▸ **Your task**
Extract every line starting at the line that contains "Task: Click circle" and ending with the final line of the data, inclusive; give only those lines, word for word.

▸ **Source data**
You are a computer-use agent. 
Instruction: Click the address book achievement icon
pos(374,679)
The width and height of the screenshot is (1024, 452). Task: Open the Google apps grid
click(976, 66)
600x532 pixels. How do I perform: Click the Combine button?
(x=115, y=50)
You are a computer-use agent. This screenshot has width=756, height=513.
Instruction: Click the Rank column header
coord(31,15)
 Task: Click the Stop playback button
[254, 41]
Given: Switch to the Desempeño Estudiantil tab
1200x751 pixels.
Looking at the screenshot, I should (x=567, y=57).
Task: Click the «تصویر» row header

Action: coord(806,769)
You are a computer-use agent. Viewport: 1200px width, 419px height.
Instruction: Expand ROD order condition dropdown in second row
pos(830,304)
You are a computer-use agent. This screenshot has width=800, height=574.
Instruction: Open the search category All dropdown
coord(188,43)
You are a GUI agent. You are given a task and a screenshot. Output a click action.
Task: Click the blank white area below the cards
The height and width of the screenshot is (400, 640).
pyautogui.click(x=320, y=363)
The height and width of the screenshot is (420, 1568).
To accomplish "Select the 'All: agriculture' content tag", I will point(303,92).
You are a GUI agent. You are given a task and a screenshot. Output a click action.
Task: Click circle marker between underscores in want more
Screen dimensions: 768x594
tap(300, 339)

▸ **Response to the task**
Task: Click circle marker between underscores in want more
Screen dimensions: 768x594
tap(300, 339)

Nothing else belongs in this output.